Lantas, Poengky mencontohkan beberapa negara maju dengan kota metropolitannya yang banyak menggunakan CCTV untuk keamanan masyarakat. Lalu, didukung dengan kehadiran patroli polisi.

"Dengan diperkuat CCTV, lampu-lampu penerangan, dan penjagaan swadaya masyarakat, saya yakin akan mampu menekan angka kriminalitas di jalanan," kata wanita yang baru saja purna tugas dari Kompolnas itu.

Ia tak menampik bila Surabaya bersandingan dengan sejumlah kota besar seperti Jakarta dan Medan dalam hal kriminalitas. Bahkan, ia khawatir hal tersebut akan memunculkan konflik sosial.

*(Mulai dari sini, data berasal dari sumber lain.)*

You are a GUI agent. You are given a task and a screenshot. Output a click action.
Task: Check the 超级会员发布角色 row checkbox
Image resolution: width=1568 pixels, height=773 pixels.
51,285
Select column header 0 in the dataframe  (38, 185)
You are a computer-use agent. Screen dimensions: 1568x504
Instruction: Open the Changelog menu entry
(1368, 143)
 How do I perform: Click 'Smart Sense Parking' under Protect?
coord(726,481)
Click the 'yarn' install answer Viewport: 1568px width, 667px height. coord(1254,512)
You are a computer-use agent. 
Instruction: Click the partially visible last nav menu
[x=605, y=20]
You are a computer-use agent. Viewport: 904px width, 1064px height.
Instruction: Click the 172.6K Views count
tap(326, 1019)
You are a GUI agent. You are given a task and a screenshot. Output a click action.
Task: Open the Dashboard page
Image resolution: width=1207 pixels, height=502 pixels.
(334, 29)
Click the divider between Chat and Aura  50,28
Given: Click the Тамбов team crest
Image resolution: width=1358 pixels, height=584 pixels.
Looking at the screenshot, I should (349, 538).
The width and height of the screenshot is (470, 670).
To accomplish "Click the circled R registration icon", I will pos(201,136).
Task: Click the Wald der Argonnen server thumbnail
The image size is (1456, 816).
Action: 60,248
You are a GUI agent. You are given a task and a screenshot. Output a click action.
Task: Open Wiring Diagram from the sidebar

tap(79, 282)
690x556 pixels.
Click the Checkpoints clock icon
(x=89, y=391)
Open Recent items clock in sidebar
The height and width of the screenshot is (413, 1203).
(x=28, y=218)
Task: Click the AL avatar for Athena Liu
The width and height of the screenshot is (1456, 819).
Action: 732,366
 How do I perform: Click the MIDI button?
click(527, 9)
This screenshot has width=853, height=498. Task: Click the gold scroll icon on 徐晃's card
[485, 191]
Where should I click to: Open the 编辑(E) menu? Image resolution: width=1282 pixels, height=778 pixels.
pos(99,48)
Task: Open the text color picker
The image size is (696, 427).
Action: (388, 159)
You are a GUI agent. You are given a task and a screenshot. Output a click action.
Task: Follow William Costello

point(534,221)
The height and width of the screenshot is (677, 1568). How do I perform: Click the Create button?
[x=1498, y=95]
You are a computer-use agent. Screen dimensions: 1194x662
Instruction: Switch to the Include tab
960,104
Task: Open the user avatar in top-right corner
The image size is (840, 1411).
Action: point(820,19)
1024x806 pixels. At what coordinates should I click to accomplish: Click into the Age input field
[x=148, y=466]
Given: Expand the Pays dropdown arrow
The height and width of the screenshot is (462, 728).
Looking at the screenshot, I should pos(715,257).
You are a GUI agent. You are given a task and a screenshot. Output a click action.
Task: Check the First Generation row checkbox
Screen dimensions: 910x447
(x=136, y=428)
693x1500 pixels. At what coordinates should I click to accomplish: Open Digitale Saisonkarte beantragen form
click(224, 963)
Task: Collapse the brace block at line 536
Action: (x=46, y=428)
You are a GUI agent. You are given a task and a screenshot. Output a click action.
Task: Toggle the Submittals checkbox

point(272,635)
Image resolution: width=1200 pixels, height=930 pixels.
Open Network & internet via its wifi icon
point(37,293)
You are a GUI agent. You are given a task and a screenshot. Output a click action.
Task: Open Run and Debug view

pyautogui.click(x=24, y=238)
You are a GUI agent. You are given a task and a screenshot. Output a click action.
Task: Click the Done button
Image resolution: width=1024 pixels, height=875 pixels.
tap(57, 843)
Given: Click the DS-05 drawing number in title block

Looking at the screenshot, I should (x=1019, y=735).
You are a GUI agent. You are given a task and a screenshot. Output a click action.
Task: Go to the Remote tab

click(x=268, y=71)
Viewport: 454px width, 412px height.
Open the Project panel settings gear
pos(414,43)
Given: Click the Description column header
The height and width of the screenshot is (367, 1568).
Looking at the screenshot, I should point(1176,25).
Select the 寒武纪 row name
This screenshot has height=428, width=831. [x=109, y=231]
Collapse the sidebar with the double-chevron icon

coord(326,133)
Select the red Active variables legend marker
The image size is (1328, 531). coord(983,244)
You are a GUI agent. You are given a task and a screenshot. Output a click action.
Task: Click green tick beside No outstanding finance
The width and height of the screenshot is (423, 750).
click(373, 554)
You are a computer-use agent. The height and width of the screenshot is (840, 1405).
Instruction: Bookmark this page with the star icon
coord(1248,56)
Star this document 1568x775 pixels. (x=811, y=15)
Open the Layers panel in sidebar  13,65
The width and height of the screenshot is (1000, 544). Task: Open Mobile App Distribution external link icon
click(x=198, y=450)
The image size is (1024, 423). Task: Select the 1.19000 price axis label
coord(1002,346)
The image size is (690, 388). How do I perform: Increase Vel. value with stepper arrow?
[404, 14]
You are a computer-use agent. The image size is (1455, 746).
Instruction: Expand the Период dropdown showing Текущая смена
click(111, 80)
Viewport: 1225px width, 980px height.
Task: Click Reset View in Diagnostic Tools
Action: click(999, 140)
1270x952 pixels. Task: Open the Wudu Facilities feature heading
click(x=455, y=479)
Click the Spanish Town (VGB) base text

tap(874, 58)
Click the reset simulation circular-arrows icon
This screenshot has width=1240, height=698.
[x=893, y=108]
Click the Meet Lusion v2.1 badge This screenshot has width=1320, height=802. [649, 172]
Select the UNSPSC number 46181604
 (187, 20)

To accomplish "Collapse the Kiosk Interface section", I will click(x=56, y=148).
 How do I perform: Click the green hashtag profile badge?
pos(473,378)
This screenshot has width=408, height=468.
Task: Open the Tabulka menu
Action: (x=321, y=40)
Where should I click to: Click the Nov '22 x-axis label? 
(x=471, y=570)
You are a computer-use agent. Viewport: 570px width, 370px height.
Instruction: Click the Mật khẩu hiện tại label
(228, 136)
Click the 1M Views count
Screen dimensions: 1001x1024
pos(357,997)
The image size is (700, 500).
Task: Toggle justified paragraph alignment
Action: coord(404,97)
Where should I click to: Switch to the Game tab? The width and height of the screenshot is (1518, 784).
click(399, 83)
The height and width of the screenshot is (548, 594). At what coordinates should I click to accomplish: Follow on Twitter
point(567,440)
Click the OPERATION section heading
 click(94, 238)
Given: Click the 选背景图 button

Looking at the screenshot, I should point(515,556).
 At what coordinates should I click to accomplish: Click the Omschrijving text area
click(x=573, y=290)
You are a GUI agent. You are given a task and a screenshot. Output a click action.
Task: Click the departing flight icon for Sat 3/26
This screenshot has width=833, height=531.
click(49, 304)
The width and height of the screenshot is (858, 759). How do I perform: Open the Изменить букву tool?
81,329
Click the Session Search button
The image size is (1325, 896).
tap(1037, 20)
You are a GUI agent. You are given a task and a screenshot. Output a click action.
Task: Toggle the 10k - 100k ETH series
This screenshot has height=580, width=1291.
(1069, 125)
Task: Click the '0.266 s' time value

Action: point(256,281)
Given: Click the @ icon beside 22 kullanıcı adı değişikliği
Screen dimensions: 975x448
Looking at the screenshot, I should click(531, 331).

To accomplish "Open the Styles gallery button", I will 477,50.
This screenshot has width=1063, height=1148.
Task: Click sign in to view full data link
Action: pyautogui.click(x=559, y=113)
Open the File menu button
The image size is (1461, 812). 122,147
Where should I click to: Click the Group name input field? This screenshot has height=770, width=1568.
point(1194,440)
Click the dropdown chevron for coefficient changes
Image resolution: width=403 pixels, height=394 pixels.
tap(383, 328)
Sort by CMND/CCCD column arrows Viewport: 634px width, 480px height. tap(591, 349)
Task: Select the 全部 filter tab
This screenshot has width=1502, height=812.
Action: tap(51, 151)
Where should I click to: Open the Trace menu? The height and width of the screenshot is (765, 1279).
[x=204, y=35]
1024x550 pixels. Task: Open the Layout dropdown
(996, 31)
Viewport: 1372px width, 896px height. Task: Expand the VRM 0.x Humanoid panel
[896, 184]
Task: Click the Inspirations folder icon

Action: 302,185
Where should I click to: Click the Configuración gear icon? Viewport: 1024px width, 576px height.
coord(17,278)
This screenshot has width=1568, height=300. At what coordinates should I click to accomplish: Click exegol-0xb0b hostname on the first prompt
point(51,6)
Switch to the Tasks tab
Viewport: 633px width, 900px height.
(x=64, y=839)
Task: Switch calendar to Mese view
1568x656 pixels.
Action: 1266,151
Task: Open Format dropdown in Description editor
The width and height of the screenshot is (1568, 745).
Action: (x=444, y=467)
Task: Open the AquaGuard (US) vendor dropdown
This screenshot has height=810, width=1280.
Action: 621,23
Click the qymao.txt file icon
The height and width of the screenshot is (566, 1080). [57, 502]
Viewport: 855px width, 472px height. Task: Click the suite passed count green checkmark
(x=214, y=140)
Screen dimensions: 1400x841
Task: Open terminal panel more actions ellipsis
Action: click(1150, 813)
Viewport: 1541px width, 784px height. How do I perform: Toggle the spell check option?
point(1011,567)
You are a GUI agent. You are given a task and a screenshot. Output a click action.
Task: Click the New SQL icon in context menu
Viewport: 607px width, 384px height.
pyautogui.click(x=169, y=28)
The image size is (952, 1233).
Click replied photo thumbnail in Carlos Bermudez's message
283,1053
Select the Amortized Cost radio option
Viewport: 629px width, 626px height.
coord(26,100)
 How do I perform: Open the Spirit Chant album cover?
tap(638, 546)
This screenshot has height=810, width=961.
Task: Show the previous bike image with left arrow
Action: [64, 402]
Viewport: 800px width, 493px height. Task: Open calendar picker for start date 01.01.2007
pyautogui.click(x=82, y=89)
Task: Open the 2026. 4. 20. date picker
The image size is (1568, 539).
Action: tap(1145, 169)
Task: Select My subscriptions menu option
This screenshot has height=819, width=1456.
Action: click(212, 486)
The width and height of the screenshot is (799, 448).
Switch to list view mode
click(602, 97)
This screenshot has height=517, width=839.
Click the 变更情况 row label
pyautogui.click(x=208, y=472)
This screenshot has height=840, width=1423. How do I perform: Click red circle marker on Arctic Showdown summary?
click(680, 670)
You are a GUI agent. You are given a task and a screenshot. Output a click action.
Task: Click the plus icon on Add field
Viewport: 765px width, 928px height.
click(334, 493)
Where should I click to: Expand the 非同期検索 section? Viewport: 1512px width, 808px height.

"Karena kota-kota besar misalnya seperti Jakarta, Surabaya, Medan memang mempunyai masalah kamtibmas sejak dulu dan pemilu maupun pilkada yang digelar di kota-kota tersebut lancar dan aman saja, meski banyak kejahatan jalanan. Bisa jadi masalah jika karena masyarakat geram dengan maraknya kejahatan jalanan, terus mereka main hakim sendiri, berpotensi memunculkan konflik sosial," tutupnya.